Col senno di poi non sembra che ci volesse una patente da superesperto di energia nucleare per capire che anche soltanto proporre di sparare roba radioattiva nello spazio su un missile era un’idea totalmente cretina. Ma nel 1974 la NASA aveva appena raggiunto la Luna con ben nove missioni, atterrandovi sei volte, e non aveva mai perso un astronauta in volo. I suoi razzi sembravano infallibili.

Inoltre la coscienza ecologica era ancora embrionale: era ancora diffuso lo slogan the solution to pollution is dilution (“la soluzione all’inquinamento è diluire”) e quindi buttare in mare (o nello spazio) contenitori di rifiuti radioattivi pareva perfettamente normale.
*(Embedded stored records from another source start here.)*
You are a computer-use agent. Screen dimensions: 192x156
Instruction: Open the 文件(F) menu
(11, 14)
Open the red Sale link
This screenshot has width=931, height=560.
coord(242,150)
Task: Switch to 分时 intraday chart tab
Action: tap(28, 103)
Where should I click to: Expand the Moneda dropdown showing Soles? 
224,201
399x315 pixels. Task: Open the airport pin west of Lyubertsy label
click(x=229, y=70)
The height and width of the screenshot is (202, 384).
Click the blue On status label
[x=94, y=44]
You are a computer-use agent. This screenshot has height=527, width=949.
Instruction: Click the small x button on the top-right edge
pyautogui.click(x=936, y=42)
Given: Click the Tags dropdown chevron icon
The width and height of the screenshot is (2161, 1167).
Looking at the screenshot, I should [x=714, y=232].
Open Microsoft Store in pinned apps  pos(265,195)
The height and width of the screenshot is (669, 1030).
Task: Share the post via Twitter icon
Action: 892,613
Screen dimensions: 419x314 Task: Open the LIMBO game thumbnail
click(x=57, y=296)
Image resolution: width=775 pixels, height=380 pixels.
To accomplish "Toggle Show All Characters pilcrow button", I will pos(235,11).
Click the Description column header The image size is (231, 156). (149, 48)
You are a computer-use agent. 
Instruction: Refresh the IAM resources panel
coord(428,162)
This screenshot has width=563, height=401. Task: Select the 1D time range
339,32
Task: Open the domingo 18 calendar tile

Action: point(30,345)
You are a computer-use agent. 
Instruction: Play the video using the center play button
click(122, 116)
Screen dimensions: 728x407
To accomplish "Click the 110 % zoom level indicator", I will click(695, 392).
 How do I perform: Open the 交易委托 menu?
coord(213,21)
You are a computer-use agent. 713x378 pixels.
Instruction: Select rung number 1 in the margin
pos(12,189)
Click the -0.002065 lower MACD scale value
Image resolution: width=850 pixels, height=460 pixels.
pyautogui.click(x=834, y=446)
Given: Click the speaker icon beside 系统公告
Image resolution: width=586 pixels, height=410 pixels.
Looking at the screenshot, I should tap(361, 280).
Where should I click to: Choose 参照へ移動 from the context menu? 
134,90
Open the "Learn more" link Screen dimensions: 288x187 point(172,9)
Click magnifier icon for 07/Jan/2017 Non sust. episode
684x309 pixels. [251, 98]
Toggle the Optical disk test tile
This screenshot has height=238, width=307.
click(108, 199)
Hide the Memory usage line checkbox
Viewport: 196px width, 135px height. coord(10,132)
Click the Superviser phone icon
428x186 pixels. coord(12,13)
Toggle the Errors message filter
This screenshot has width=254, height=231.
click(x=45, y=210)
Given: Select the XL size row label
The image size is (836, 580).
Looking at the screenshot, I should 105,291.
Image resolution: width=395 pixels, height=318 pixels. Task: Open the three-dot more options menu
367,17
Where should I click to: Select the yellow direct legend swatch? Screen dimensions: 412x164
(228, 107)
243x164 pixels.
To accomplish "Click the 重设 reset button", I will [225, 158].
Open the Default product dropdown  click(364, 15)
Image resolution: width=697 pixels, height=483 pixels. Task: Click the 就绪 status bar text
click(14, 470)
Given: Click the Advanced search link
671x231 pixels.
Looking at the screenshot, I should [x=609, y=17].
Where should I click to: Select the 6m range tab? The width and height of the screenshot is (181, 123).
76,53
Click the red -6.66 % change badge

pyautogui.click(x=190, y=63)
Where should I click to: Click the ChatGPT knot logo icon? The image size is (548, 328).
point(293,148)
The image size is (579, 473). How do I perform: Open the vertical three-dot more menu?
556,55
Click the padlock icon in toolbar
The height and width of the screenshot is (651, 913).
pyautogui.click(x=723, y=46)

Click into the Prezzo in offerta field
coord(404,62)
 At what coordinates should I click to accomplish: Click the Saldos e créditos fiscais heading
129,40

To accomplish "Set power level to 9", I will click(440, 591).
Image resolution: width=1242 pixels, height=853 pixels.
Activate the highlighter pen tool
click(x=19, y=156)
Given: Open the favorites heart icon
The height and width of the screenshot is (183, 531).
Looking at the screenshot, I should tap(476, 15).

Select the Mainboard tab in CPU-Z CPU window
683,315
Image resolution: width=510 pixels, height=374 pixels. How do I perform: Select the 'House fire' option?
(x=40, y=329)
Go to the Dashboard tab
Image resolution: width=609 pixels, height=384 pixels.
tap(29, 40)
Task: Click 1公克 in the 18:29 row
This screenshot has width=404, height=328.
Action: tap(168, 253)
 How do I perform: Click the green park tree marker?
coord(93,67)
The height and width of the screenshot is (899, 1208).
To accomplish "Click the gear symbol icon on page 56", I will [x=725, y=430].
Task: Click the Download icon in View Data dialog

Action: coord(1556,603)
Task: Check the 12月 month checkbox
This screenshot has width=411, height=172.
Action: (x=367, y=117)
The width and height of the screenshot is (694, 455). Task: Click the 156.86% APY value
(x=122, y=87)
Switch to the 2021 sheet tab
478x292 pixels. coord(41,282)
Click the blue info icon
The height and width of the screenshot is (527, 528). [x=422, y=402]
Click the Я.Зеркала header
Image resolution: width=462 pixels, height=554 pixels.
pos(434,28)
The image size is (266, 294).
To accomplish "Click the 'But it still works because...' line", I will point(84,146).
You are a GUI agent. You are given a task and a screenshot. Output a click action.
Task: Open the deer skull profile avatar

E soprattutto economicamente conveniente. A certa gente quest’abitudine non è ancora passata.

Abbiamo imparato a carissimo prezzo quanto erano sbagliate quelle idee che sembravano così solide allora. Viene da chiedersi, allora, quali sono le nostre serene certezze di oggi di cui dovremo pentirci nei prossimi decenni.

Di una cosa, di certo, non mi pentirò: della cotta che presi da adolescente per Sandra Benes. Su base Alpha lei era tecnico informatico. Coincidenza?

Citare Spazio 1999 e non includere una foto di Sandra Benes (Zienia Merton) è vietato dalla Convenzione di Ginevra.